Cartier Santos: A (Very) Short History
What led to the creation of the original Santo-Dumont was a complaint. Brazilian aviator, Alberto Santos-Dumont, explained to friend Louis Cartier sometime in 1904 the understandable incompatibilities of early plane flight with the handling of a pocket watch. (Santos-Dumont occupies the same time in history as the Wright Brothers as an early airplane pilot.) Not long after, Cartier presented Alberto with his namesake model: a small, squared watch with cabochon crown and leather strap. This has been widely claimed to be the first-ever purpose-made, mass-produced men’s wristwatch. If it is not that, it at least was definitely the first intended pilot’s watch. A much more detailed history of the origins and development of the Santos can be found in this thorough article at Rescapement.com.
Whether or not it was the first men’s wristwatch is irrelevant, except for bragging rights. What is important is that Louis Cartier designed at the time from the ground up to be a wristwatch. As mentioned earlier, the largest influx of the still-new men’s wristwatches in the early 1900s was the modified pocket watches of infantrymen of WWI. They, too, discovered the shortcomings of handling a pocket watch when you’re, uh, a little busy, but didn’t have the unique luxury of being friends with a watchmaker. Those watches were round because the pocket watches they were made from were. But a wristwatch design with imagination as the only limitation has no reason to be.
All in the lines
And so what resulted was the simple, small square of the first Santos-Dumont. It was square in part because it was a continuation of the rectangular shape of the strap. This allowed it to be very small and svelte yet remain readable. It was square because it could be; no rotating bezels or conversion tables, still some 30 years away, really existed or were necessary. Those bezels and conversion tables of the dive watches and chronographs of the past’s future, along with sluggish design inertia from the days of pocket watches, cemented the typical wristwatch shape as round, at least until the 1980s and rectangular digital screens threatened to obliterate circular mechanics forever.
A New Santos
Today, Cartier’s Santos lives on, the product of 100 years of evolution and slow swaying to trends of the times. Reference WSA0016 is what I consider to be the quintessential modern offering of the Cartier de Santos.
In a “medium” (35.1 mm × 41.9) two-toned case and matching bracelet, this iteration of the Santos is the continuation of a design progression many decades in the making. The two-tone element and crown guards are reminiscent of models of the same ilk of 1980 while the precisely curved aspect of the square theme places it firmly in the present day. The size, while still small by present standards, is increased from its ancestor.

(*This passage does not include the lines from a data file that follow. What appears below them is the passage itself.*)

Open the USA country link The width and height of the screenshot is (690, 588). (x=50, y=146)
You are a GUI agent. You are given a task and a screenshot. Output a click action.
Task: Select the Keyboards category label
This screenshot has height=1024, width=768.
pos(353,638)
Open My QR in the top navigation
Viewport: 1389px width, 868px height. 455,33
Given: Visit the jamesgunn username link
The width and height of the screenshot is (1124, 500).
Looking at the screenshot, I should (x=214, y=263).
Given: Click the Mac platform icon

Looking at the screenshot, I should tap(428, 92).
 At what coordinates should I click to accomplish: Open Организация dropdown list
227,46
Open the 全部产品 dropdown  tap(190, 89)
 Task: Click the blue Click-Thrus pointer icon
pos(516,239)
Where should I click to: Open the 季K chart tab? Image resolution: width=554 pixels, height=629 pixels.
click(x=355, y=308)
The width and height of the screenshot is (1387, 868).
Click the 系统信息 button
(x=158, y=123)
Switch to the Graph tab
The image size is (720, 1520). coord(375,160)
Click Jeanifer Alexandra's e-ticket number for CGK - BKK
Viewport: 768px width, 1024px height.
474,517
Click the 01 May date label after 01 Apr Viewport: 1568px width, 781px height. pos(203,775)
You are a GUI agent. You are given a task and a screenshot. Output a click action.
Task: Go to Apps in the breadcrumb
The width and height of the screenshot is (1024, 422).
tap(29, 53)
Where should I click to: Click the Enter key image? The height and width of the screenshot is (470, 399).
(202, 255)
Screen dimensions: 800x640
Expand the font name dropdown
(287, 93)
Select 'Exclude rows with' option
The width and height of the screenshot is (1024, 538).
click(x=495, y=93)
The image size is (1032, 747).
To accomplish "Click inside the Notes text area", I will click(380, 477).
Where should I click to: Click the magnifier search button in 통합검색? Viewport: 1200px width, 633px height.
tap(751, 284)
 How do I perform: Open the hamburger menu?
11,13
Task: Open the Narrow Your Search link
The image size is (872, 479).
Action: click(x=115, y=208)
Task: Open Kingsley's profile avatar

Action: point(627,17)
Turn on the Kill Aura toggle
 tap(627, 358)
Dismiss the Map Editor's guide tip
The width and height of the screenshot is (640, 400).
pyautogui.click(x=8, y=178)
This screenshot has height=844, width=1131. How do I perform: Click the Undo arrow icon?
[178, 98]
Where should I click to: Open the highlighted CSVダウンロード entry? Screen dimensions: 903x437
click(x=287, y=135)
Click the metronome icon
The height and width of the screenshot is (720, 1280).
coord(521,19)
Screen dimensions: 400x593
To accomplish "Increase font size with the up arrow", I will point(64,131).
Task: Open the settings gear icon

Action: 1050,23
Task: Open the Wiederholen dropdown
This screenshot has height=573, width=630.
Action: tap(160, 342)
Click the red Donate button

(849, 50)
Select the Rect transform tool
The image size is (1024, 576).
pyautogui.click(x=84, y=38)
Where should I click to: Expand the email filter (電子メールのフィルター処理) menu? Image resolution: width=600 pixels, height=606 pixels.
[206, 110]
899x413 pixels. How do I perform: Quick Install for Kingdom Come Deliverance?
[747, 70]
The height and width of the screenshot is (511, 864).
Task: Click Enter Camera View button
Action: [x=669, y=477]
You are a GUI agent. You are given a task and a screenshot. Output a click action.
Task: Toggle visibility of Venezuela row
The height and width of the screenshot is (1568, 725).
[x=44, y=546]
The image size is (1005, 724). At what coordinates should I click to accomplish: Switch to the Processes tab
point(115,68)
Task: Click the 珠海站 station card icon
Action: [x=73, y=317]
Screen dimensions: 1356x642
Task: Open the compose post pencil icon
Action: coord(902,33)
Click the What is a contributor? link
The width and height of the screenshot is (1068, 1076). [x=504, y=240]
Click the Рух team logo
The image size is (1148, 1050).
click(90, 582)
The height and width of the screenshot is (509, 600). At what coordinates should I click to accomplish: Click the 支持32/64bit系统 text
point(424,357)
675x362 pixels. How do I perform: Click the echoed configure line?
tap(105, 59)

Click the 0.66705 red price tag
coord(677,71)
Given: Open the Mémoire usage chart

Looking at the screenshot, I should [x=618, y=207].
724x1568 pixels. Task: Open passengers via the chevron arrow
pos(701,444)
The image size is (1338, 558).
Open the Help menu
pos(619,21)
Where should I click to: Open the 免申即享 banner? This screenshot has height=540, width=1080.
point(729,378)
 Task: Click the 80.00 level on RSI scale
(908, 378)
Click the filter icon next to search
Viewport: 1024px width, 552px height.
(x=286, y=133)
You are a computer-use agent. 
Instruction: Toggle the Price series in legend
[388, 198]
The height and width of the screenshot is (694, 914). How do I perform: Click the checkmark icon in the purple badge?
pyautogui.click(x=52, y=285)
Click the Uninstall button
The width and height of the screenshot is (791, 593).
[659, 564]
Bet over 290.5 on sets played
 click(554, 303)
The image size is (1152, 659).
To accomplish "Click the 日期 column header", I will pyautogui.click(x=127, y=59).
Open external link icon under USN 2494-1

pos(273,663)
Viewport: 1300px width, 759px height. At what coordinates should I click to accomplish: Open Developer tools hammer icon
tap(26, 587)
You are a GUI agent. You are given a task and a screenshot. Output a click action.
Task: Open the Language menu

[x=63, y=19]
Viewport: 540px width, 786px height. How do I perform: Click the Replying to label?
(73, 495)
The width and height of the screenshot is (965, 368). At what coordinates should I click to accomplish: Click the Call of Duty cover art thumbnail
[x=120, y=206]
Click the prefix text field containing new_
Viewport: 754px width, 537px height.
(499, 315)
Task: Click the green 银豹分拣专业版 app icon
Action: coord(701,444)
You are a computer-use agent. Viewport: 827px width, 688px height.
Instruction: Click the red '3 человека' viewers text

It is, in essence, a modern square tool watch, rugged yet refined, as the original was in its own time.
Also in Cartier’s catalog, the current “Santos-Dumont” most closely references in appearance the original Santos-Dumont of the early 1900s. One might argue that this is the true continuation of the lineage to the modern day. I posit that it’s an anachronism, not at home in the 21st century except for its oftentimes quartz interior. (The WSA0016 employs automatic caliber 1847 MC.) However, it is a beautiful watch, as is the original, and we may consider ourselves lucky to have the chance to interact with it beyond archival images or museum display cases, not that it is an exact replica.
Casio G-Shock “Square”
As mentioned above, the “Quartz Crisis” of the 1970s and 80s, which threatened the very existence of the Swiss mechanical watch industry, was responsible for a whole slew of square watches. Casio Computer Co., LTD quickly became the champion of all things small with LCD screens, and that format of displaying information lends itself best to rectangles. While there are many examples of square-ish Casios to choose from, the most disruptive and innovative of their products has been, without a doubt, the G-Shocks.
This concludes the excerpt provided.